▶ **PASSAGE**
-- begin --

The three biggest ways demo trading differs from live
The limitations of demo accounts are specific and predictable. Understanding them before you transition to live trading prevents a set of very common and avoidable surprises.
1. No emotional cost. Losing simulated money feels entirely different from losing real money. The emotional response to drawdowns, the temptation to override rules when a position moves against you, and the difficulty of holding a winning trade all behave differently when real capital is at stake. Demo performance is essentially a measure of mechanical accuracy — how well you can follow your own rules when there is no consequence for breaking them. Live performance is a measure of something harder: how well you can follow your rules when losses are real. A trader who performs well on demo can struggle on live for purely psychological reasons, having never experienced the actual emotional pressure of a position moving against their account. This is the most significant limitation of demo trading and the one most consistently underestimated by new traders.

-- end --

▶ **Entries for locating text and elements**
-- begin --

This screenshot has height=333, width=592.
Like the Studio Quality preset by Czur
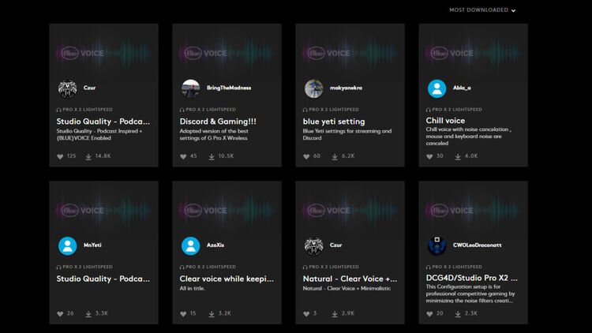[x=61, y=156]
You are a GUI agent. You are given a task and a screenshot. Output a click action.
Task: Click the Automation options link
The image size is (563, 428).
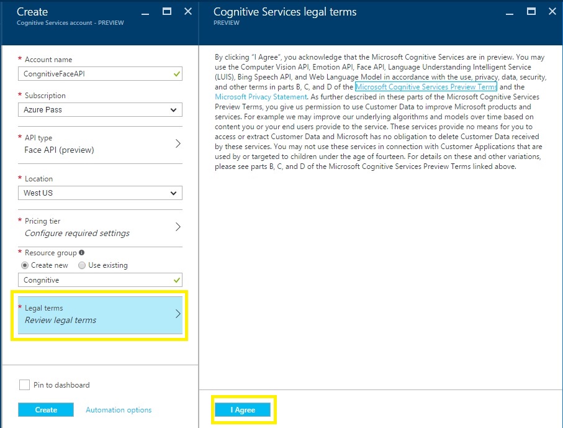[x=119, y=409]
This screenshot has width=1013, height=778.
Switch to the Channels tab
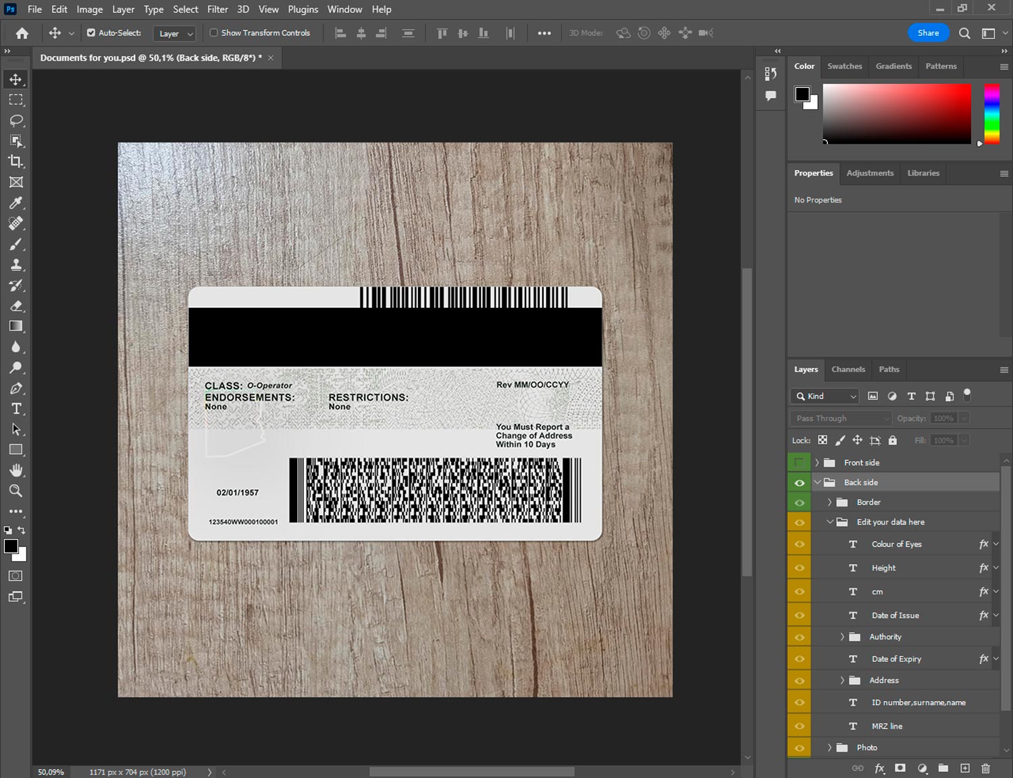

-- end --

▶ **INSTRUCTION A**
Reproduce the passage on demo trading between "The three biggest" and "and avoidable surprises.", inclusive.
▶ **INSTRUCTION B**
In the entries, write out the lines from the one holding "This screenshot has width=1013, height=778." through the end of the entries, inclusive, leaving out the pictures.

▶ **PROBLEM SOLUTION A**
The three biggest ways demo trading differs from live
The limitations of demo accounts are specific and predictable. Understanding them before you transition to live trading prevents a set of very common and avoidable surprises.

▶ **PROBLEM SOLUTION B**
This screenshot has width=1013, height=778.
Switch to the Channels tab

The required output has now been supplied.